[Exercise materials Boundary: Start]

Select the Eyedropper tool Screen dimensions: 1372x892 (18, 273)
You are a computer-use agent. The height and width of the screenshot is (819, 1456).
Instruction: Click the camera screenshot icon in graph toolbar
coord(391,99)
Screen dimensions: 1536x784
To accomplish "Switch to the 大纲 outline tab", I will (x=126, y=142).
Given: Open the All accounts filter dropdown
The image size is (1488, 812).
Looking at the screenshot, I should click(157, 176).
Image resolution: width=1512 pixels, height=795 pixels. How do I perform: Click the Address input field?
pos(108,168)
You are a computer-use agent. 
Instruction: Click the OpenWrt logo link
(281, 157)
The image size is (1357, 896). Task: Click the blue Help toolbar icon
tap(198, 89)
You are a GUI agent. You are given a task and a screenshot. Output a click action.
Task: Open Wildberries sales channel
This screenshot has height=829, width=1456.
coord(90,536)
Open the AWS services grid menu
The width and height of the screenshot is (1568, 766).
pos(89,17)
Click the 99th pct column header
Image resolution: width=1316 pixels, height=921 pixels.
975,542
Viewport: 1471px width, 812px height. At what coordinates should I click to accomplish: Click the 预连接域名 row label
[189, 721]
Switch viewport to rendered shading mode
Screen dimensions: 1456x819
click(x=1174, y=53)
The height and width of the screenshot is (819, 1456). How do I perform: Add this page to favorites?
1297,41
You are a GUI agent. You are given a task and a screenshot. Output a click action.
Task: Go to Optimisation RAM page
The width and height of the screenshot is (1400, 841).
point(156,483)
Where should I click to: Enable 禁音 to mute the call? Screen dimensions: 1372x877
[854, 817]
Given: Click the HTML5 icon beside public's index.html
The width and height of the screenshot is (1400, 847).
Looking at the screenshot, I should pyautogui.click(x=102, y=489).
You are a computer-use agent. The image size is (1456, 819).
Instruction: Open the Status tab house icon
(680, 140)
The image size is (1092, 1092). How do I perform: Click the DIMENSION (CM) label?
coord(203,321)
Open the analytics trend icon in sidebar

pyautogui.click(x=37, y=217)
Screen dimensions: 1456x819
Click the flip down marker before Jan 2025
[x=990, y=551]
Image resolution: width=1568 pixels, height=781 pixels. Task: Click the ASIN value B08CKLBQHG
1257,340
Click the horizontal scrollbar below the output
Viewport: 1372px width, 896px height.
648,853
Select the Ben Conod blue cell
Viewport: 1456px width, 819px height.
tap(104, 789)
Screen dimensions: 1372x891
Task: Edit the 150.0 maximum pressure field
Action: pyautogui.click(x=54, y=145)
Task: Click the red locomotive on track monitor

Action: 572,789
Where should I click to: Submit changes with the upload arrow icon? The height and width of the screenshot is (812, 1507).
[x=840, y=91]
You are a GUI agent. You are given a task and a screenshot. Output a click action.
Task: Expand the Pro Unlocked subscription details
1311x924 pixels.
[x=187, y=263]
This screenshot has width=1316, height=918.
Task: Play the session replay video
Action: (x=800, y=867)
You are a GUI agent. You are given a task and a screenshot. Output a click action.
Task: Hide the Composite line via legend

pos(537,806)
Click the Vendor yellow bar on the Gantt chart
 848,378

[Exercise materials Boundary: End]

(Required action): Look above for the line containing "Viewport: 1456px width, 819px height.". From there to the final line of the entries, repeat every line exactly.

(Task answer):
Viewport: 1456px width, 819px height.
tap(104, 789)
Screen dimensions: 1372x891
Task: Edit the 150.0 maximum pressure field
Action: pyautogui.click(x=54, y=145)
Task: Click the red locomotive on track monitor

Action: 572,789
Where should I click to: Submit changes with the upload arrow icon? The height and width of the screenshot is (812, 1507).
[x=840, y=91]
You are a GUI agent. You are given a task and a screenshot. Output a click action.
Task: Expand the Pro Unlocked subscription details
1311x924 pixels.
[x=187, y=263]
This screenshot has width=1316, height=918.
Task: Play the session replay video
Action: (x=800, y=867)
You are a GUI agent. You are given a task and a screenshot. Output a click action.
Task: Hide the Composite line via legend

pos(537,806)
Click the Vendor yellow bar on the Gantt chart
 848,378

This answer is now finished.